No cenário empresarial, é preocupante observar o vasto potencial técnico e tecnológico presente no Brasil e a falta de iniciativas que traduzam esse potencial em valor tangível para o mercado, algo que é comum nos países desenvolvidos. Nesses países, a colaboração entre universidades e o setor privado é uma prática rotineira, resultando na transformação de ideias acadêmicas em produtos e serviços inovadores que impulsionam o desenvolvimento econômico e tecnológico.
Essa lacuna representa uma oportunidade perdida para o Brasil alcançar seu pleno potencial como um hub global de inovação e empreendedorismo. Para aproveitar ao máximo nossos recursos técnicos e tecnológicos, é crucial estabelecer parcerias estratégicas entre universidades, setor produtivo e governo, incentivando a transferência de conhecimento e tecnologia da academia para o mercado.
A relação entre academia e mercado desempenha um papel fundamental na implantação bem-sucedida de Deep Techs. A academia geralmente é o berço onde muitas dessas tecnologias são concebidas e desenvolvidas. Pesquisadores e cientistas em universidades e instituições de pesquisa são responsáveis por avanços significativos em campos como inteligência artificial, biotecnologia, nanotecnologia e outros que impulsionam o desenvolvimento de Deep Techs.

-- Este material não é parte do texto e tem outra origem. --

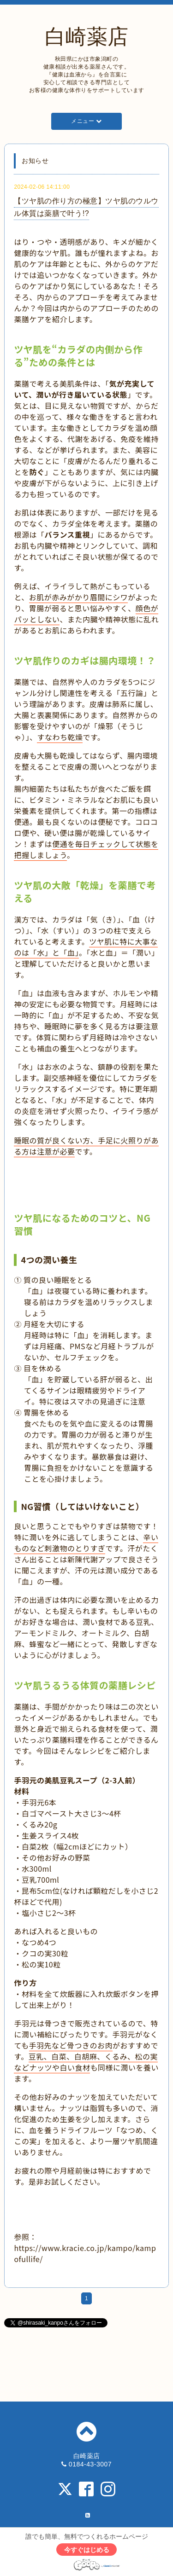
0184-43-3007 (90, 2464)
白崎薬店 (87, 36)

Por outro lado, o mercado é onde essas tecnologias encontram aplicação prática e são comercializadas. As empresas têm o conhecimento e os recursos necessários para adaptar e implementar essas tecnologias em ambientes do mundo real. Portanto, a colaboração e a transferência de conhecimento entre academia e mercado são essenciais para o sucesso da implantação de Deep Techs.
A academia fornece a base teórica, as habilidades técnicas e o conhecimento especializado necessários para o desenvolvimento das tecnologias, enquanto o mercado oferece insights sobre as necessidades e demandas dos clientes, além de recursos financeiros e infraestrutura para levar essas tecnologias ao mercado.

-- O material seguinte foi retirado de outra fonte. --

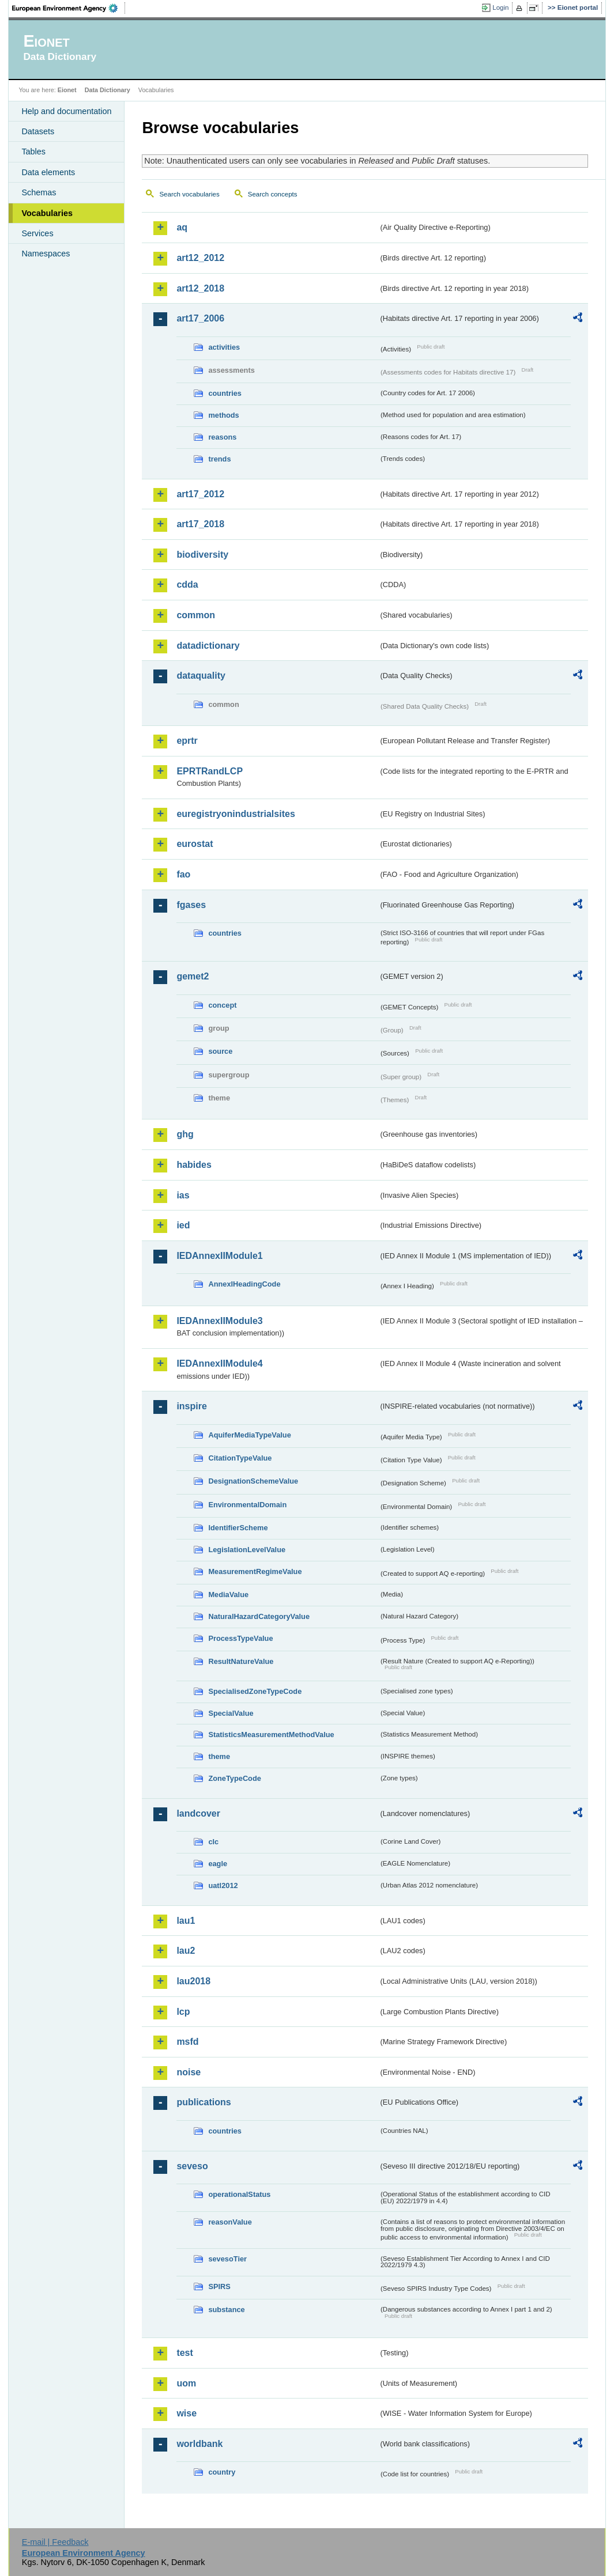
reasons (222, 437)
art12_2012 (200, 258)
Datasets (37, 131)
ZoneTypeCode (234, 1778)
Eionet (67, 89)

A colaboração entre academia e mercado pode ocorrer de várias formas, como parcerias de pesquisa entre universidades e empresas, programas de estágio e intercâmbio para estudantes e pesquisadores, organismos estudantis e até mesmo a criação de incubadoras e centros de inovação que facilitam a transferência de tecnologia e o desenvolvimento de startups baseadas em Deep Techs.
O empreendedorismo acadêmico passou por mudanças significativas desde a criação dos primeiros escritórios de transferência de tecnologia (TTOs) no final do século passado. Houve um aumento na competitividade na economia baseada no conhecimento, o que consequentemente alterou o foco competitivo, com o crescimento econômico sendo cada vez mais impulsionado pelo conhecimento, o que deliberadamente promove o desenvolvimento social.
Universidades empreendedoras se apresentam como tendência de expressão internacional, com trajetórias de desenvolvimento diversificadas, independente da forma com que se expressam socialmente ou das ações que adotam para tal fim. Em artigo, também de fevereiro 2021, Shaping the entrepreneurial university: Two experiments and a proposal for innovation in higher education, Henry Etzcowitz, pesquisador de reputação internacional em estudos de inovação como criador dos conceitos de "Universidade Empresarial" e "Tripla Hélice", define alguns elementos como prática de inovação para que a universidades possa ser caracterizada como empreendedora. Um dos elementos, denominado como Novum Trivium, está relacionado a práticas inovativas e iniciativas dos professores. Ele fornece um modelo para integração do empreendedorismo no currículo de forma criativa e prática e não designado como disciplina com o objetivo de que “alunos aprendam como colocar seu conhecimento em prática adquirindo uma nova linguagem e uma nova compreensão cultural para interagir globalmente”. Como essência da teoria criada pelo autor, a Tripla Hélice preconiza a interligação entre empresas e universidades através de “papéis duplos compartilhados em cada ambiente, atraindo de volta para a universidade, em regime de meio expediente, empreendedores científicos da indústria para servirem como modelos empreendedores”. Ao citar indústria, subentende também o segmento de serviços/mercado.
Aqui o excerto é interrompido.